Zaukuu John-Lewis Zinia, Mensah Sheila, Mensah Eric Tetteh, Akomanin-Mensah Florence, Wiredu Solomon, Kovacs Zoltan
Department of Food Science and Technology, Kwame Nkrumah University of Science and Technology, Kumasi, Ghana.
Department of Measurements and Process Control, Institute of Food Science and Technology, Hungarian University of Agriculture and Life Sciences, Somlói út 14-16, Budapest, Hungary.
NPJ Sci Food. 2024 Oct 26;8(1):86. doi: 10.1038/s41538-024-00327-1.
Calcium carbide is prohibited as a fruit ripening agent in many countries due to its harmful effects.

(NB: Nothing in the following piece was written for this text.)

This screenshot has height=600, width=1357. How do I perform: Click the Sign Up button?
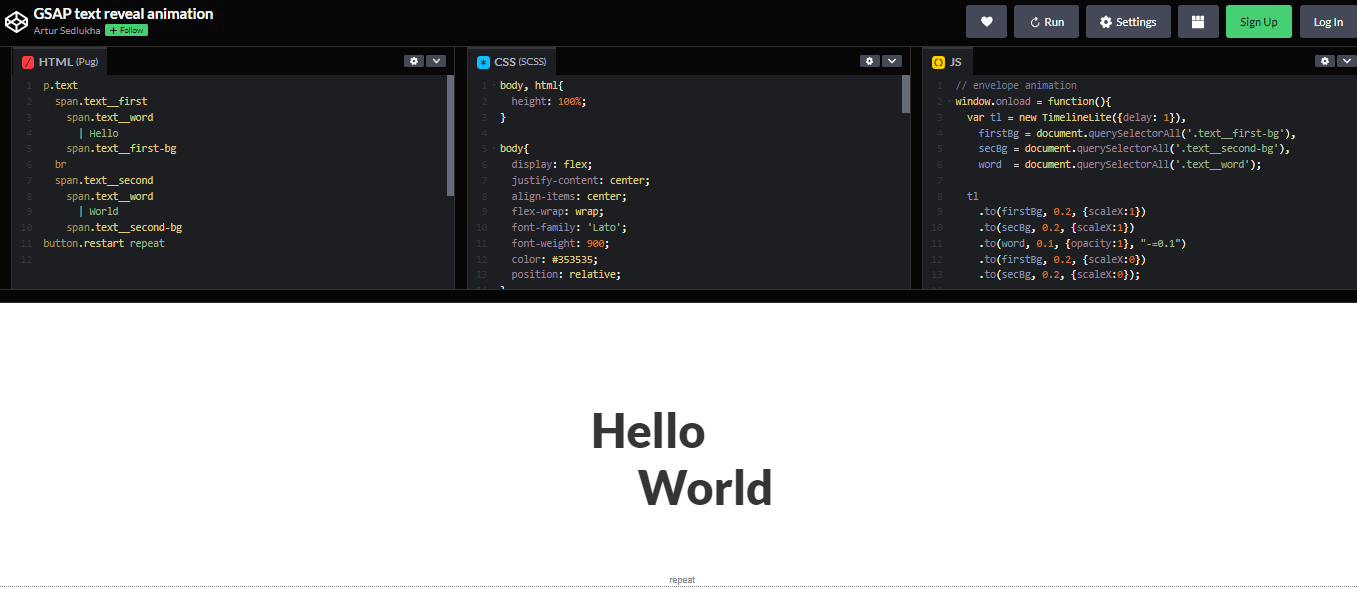pyautogui.click(x=1259, y=21)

Current methods for detecting calcium carbide in fruit involve time-consuming and destructive chemical analysis techniques, necessitating the need for non-destructive and rapid detection techniques. This study combined near infrared (NIR) spectroscopy with chemometrics to detect two banana varieties ripened with calcium carbide in different forms when they are peeled or unpeeled. Sixteen linear discriminant analysis (LDA) models were developed with high average classification accuracies for classifying banana based on the mode used to ripen banana, type of carbide treatment and the duration of soaking banana in carbide solution. Banana colour was predicted with partial least squared regression (PLSR) models with RCV > 0.74, RMSECV and <5.4 and RPD close to 3. NIR coupled with chemometrics has good potential as a technique for detecting carbide ripened banana even if the banana is peeled or not.
由于其有害影响,许多国家禁止将电石用作水果催熟剂。目前检测水果中电石的方法涉及耗时且具有破坏性的化学分析技术,因此需要无损且快速的检测技术。本研究将近红外(NIR)光谱与化学计量学相结合,以检测两种不同品种的香蕉在去皮或未去皮时用不同形式的电石催熟后的情况。开发了16个线性判别分析(LDA)模型,这些模型在基于香蕉催熟方式、电石处理类型以及香蕉在电石溶液中的浸泡时间对香蕉进行分类时具有较高的平均分类准确率。使用偏最小二乘回归(PLSR)模型预测香蕉颜色,其交叉验证相关系数(RCV)>0.74,交叉验证均方根误差(RMSECV)<5.4,预测偏差比(RPD)接近3。即使香蕉去皮与否,近红外光谱与化学计量学相结合作为一种检测电石催熟香蕉的技术具有良好的潜力。